> _Instructions to follow_
In your reply, write out each entry exactly as given.

> _Data section_
========

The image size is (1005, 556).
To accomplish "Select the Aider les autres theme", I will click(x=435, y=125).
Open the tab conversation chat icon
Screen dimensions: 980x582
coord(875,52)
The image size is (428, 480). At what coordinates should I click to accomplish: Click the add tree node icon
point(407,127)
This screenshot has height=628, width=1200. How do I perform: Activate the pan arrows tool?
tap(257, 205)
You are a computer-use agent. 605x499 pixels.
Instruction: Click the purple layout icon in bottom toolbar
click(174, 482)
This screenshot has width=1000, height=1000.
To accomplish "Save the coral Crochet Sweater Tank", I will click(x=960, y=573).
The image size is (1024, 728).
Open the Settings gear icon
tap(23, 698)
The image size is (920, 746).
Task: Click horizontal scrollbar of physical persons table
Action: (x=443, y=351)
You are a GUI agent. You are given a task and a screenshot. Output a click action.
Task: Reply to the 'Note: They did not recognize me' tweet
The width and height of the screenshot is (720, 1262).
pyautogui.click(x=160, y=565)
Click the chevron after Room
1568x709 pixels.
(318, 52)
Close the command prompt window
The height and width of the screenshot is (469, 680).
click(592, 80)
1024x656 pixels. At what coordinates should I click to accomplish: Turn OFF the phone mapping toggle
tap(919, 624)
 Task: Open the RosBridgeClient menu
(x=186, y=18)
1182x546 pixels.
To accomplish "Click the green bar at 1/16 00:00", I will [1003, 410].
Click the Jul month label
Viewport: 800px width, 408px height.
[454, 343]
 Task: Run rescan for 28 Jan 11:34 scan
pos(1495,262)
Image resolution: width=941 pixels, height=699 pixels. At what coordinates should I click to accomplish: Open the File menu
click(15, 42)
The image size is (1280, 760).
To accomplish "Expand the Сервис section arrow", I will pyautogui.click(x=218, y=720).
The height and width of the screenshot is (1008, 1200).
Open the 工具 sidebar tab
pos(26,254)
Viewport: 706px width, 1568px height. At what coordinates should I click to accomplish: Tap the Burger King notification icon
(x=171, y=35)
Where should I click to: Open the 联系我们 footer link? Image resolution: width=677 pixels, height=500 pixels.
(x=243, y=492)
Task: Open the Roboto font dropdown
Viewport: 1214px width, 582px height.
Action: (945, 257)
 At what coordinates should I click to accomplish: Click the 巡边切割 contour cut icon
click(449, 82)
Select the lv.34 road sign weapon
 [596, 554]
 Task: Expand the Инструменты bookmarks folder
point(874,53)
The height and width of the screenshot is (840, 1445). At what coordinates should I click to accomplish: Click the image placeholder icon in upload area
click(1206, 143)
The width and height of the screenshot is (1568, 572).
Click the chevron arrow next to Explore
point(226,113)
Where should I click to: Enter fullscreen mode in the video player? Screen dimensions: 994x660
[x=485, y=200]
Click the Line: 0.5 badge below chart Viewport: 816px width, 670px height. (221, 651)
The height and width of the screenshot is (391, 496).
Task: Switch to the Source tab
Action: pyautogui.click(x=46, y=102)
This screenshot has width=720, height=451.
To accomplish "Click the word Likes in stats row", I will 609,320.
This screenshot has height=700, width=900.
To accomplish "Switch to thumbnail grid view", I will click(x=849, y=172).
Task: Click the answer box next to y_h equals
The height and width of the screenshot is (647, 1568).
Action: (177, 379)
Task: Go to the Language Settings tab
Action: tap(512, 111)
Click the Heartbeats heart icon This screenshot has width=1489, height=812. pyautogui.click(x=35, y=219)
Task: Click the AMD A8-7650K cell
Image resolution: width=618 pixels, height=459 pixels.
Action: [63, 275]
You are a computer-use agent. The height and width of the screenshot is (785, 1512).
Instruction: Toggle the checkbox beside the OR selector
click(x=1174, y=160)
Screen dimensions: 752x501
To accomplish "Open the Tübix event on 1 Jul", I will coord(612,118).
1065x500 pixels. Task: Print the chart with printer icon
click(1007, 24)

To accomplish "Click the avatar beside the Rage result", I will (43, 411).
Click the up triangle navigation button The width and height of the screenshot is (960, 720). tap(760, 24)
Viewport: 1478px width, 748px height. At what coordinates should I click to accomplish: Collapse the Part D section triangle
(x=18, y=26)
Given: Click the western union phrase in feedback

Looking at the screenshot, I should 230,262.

========

> _Written solution_
The image size is (1005, 556).
To accomplish "Select the Aider les autres theme", I will click(x=435, y=125).
Open the tab conversation chat icon
Screen dimensions: 980x582
coord(875,52)
The image size is (428, 480). At what coordinates should I click to accomplish: Click the add tree node icon
point(407,127)
This screenshot has height=628, width=1200. How do I perform: Activate the pan arrows tool?
tap(257, 205)
You are a computer-use agent. 605x499 pixels.
Instruction: Click the purple layout icon in bottom toolbar
click(174, 482)
This screenshot has width=1000, height=1000.
To accomplish "Save the coral Crochet Sweater Tank", I will click(x=960, y=573).
The image size is (1024, 728).
Open the Settings gear icon
tap(23, 698)
The image size is (920, 746).
Task: Click horizontal scrollbar of physical persons table
Action: (x=443, y=351)
You are a GUI agent. You are given a task and a screenshot. Output a click action.
Task: Reply to the 'Note: They did not recognize me' tweet
The width and height of the screenshot is (720, 1262).
pyautogui.click(x=160, y=565)
Click the chevron after Room
1568x709 pixels.
(318, 52)
Close the command prompt window
The height and width of the screenshot is (469, 680).
click(592, 80)
1024x656 pixels. At what coordinates should I click to accomplish: Turn OFF the phone mapping toggle
tap(919, 624)
 Task: Open the RosBridgeClient menu
(x=186, y=18)
1182x546 pixels.
To accomplish "Click the green bar at 1/16 00:00", I will [1003, 410].
Click the Jul month label
Viewport: 800px width, 408px height.
[454, 343]
 Task: Run rescan for 28 Jan 11:34 scan
pos(1495,262)
Image resolution: width=941 pixels, height=699 pixels. At what coordinates should I click to accomplish: Open the File menu
click(15, 42)
The image size is (1280, 760).
To accomplish "Expand the Сервис section arrow", I will pyautogui.click(x=218, y=720).
The height and width of the screenshot is (1008, 1200).
Open the 工具 sidebar tab
pos(26,254)
Viewport: 706px width, 1568px height. At what coordinates should I click to accomplish: Tap the Burger King notification icon
(x=171, y=35)
Where should I click to: Open the 联系我们 footer link? Image resolution: width=677 pixels, height=500 pixels.
(x=243, y=492)
Task: Open the Roboto font dropdown
Viewport: 1214px width, 582px height.
Action: (945, 257)
 At what coordinates should I click to accomplish: Click the 巡边切割 contour cut icon
click(449, 82)
Select the lv.34 road sign weapon
 [596, 554]
 Task: Expand the Инструменты bookmarks folder
point(874,53)
The height and width of the screenshot is (840, 1445). At what coordinates should I click to accomplish: Click the image placeholder icon in upload area
click(1206, 143)
The width and height of the screenshot is (1568, 572).
Click the chevron arrow next to Explore
point(226,113)
Where should I click to: Enter fullscreen mode in the video player? Screen dimensions: 994x660
[x=485, y=200]
Click the Line: 0.5 badge below chart Viewport: 816px width, 670px height. (221, 651)
The height and width of the screenshot is (391, 496).
Task: Switch to the Source tab
Action: pyautogui.click(x=46, y=102)
This screenshot has width=720, height=451.
To accomplish "Click the word Likes in stats row", I will 609,320.
This screenshot has height=700, width=900.
To accomplish "Switch to thumbnail grid view", I will click(x=849, y=172).
Task: Click the answer box next to y_h equals
The height and width of the screenshot is (647, 1568).
Action: (177, 379)
Task: Go to the Language Settings tab
Action: tap(512, 111)
Click the Heartbeats heart icon This screenshot has width=1489, height=812. pyautogui.click(x=35, y=219)
Task: Click the AMD A8-7650K cell
Image resolution: width=618 pixels, height=459 pixels.
Action: [63, 275]
You are a computer-use agent. The height and width of the screenshot is (785, 1512).
Instruction: Toggle the checkbox beside the OR selector
click(x=1174, y=160)
Screen dimensions: 752x501
To accomplish "Open the Tübix event on 1 Jul", I will coord(612,118).
1065x500 pixels. Task: Print the chart with printer icon
click(1007, 24)

To accomplish "Click the avatar beside the Rage result", I will (43, 411).
Click the up triangle navigation button The width and height of the screenshot is (960, 720). tap(760, 24)
Viewport: 1478px width, 748px height. At what coordinates should I click to accomplish: Collapse the Part D section triangle
(x=18, y=26)
Given: Click the western union phrase in feedback

Looking at the screenshot, I should 230,262.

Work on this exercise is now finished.